Blossom Markets imports and sells small bear-shaped piñatas. In planning for the coming year, the company’s owner is evaluating several scenarios. For each scenario under consideration, prepare a contribution margin income statement showing the anticipated operating income. Consider each scenario is applied independently to the original data. Last year’s income statement is as follows: Total Per Unit Sales revenue $682,000 $22.00 Variable expenses 248,000 8.00 Contribution margin 434,000 $14.00 Fixed expenses 175,000 Operating income $259,000
A)The sales price increases by 10% and sales volume decreases by 4%. (Round per unit answers to 2 decimal places, e.g. 0.38.)
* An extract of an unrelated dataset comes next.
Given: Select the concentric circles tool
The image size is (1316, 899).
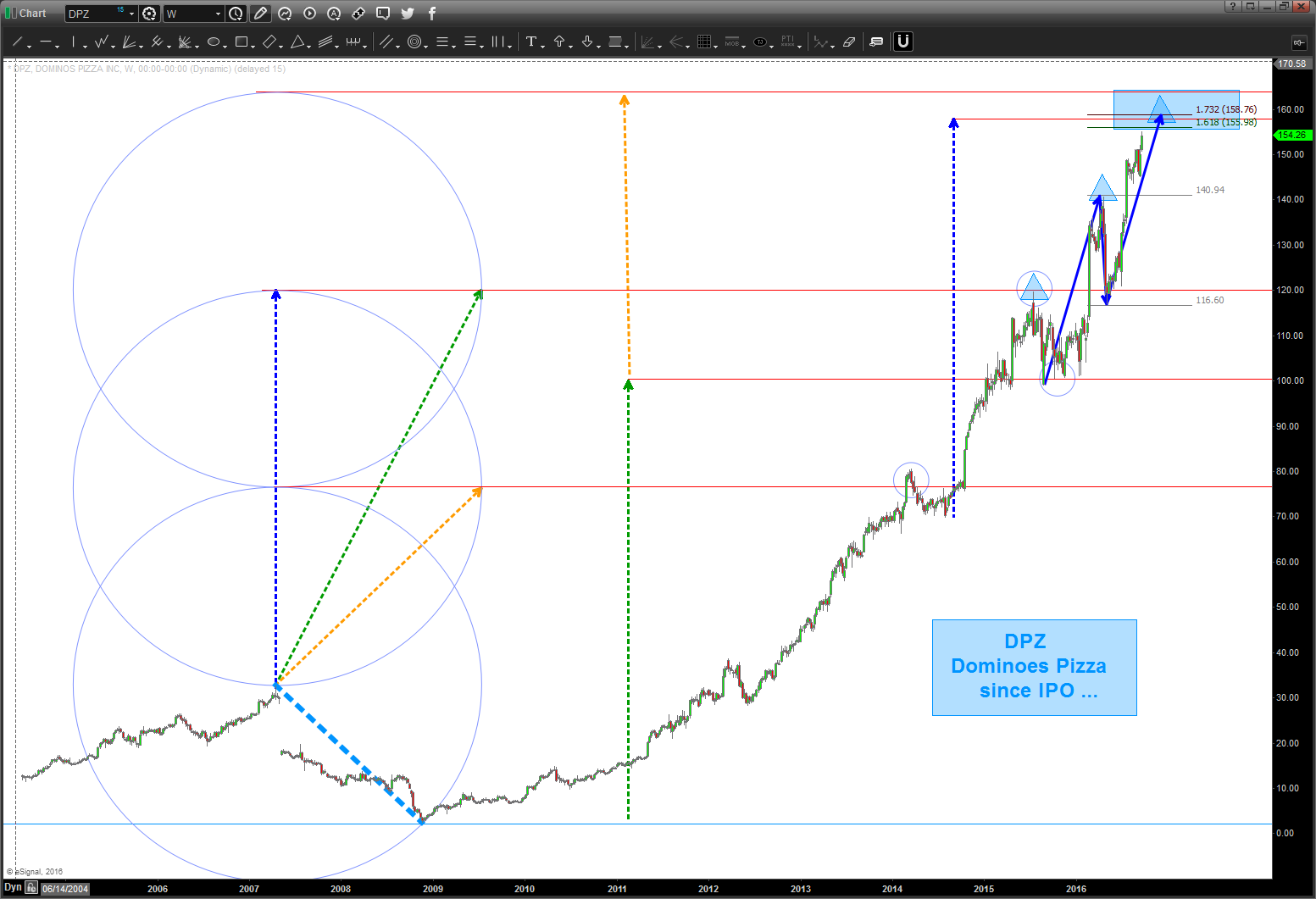Looking at the screenshot, I should coord(414,42).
I need total sales, variable expenses, contribution margin, fixed expenses, operating income and I need per unit sales, variable expenses, contribution margin
B) The sales price increases by 10% and variable cost per unit increases by 6%.
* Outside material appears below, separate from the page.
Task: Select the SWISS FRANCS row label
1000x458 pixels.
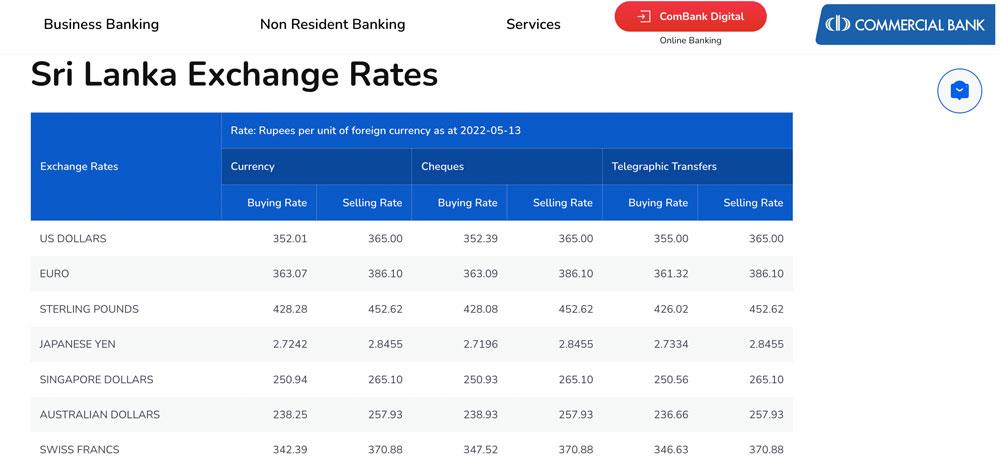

I need total sales, variable expenses, contribution margin, fixed expenses, operating income and I need per unit sales, variable expenses, contribution margin
C)The sales price decreases by 5% and sales volume increases by 15%. (Round per unit answers to 2 decimal places, e.g. 0.38.)
I need total sales, variable expenses, contribution margin, fixed expenses, operating income and I need per unit sales, variable expenses, contribution margin
D) Fixed expenses increase by $50,000. (Round per unit answers to 2 decimal places, e.g. 0.38.)
E) The sales price increases by 12%, variable cost per unit increases by 15%, fixed expenses increase by $30,000, and sales volume decreases by 15%. (Round per unit answers to 2 decimal places, e.g. 0.38.)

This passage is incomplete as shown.